Information shown:
■ ■ ■ ■ ■ ■ ■

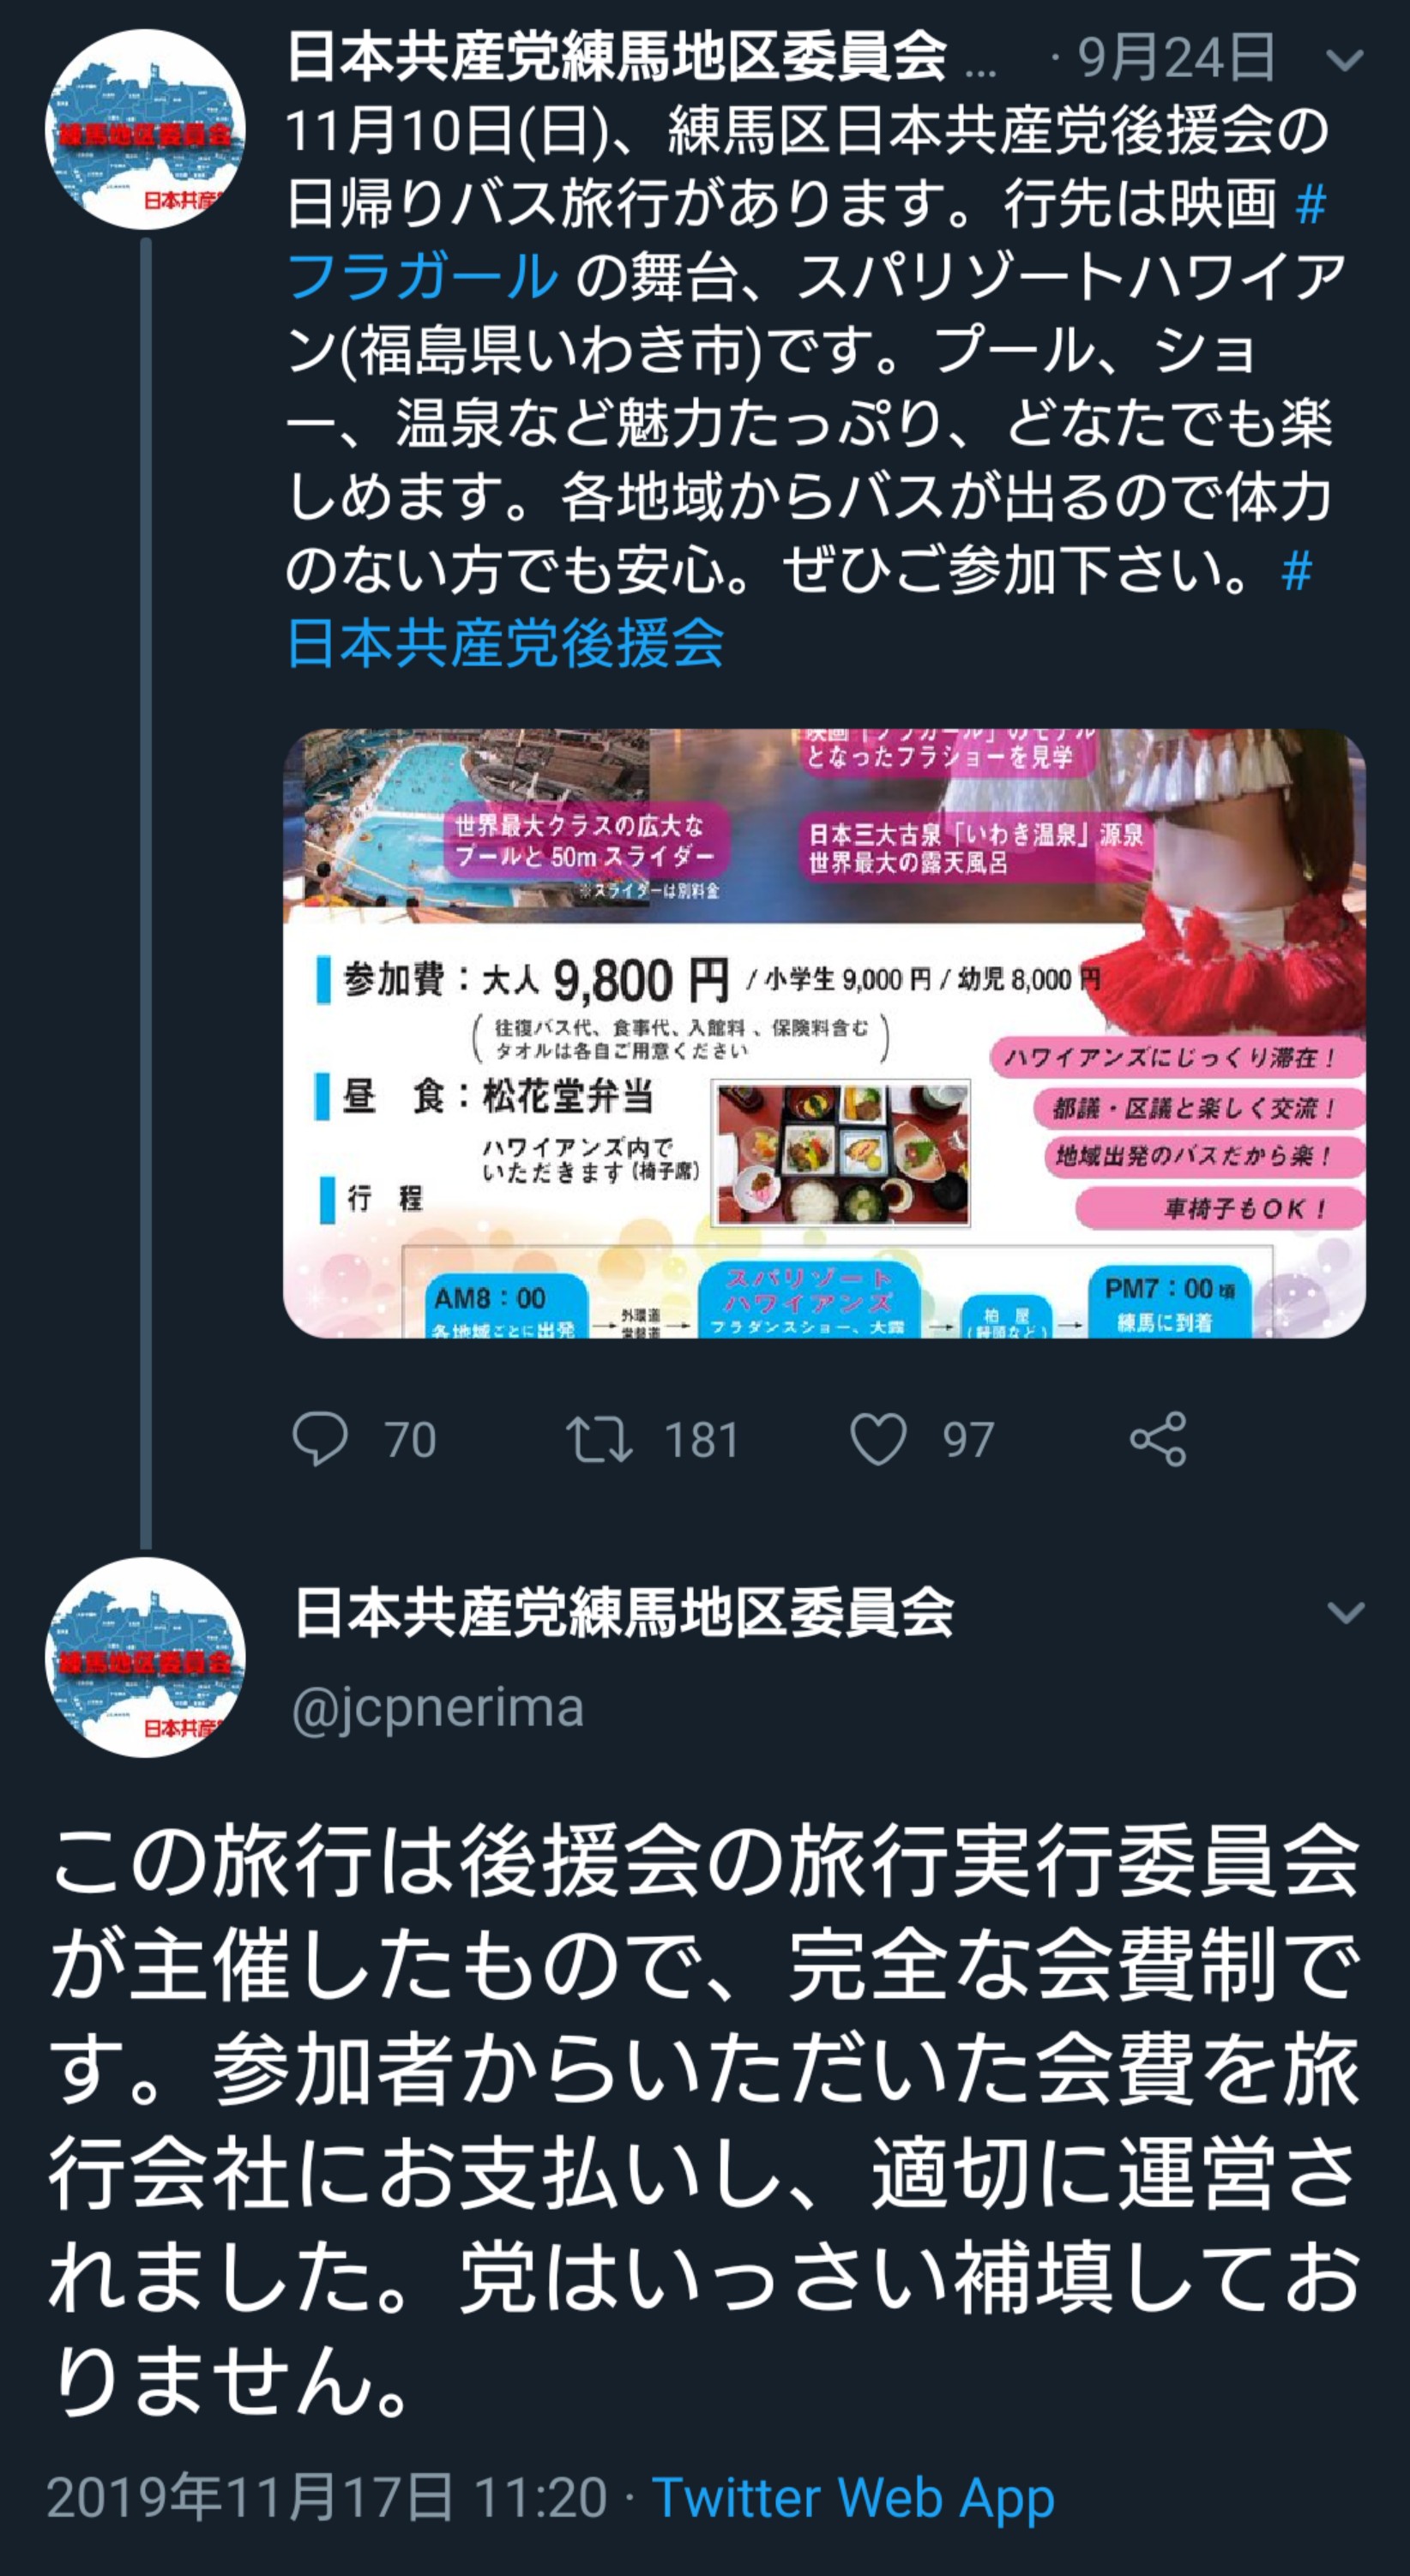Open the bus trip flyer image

■ ■ ■ ■ ■ ■ ■

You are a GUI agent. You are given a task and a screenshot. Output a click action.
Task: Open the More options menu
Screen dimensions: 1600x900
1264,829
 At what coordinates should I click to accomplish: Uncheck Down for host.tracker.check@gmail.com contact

■ ■ ■ ■ ■ ■ ■

Work item:
Quote the listing above, but only from the line that shows "You are a GUI" through the line that shows "At what coordinates".

Answer section:
You are a GUI agent. You are given a task and a screenshot. Output a click action.
Task: Open the More options menu
Screen dimensions: 1600x900
1264,829
 At what coordinates should I click to accomplish: Uncheck Down for host.tracker.check@gmail.com contact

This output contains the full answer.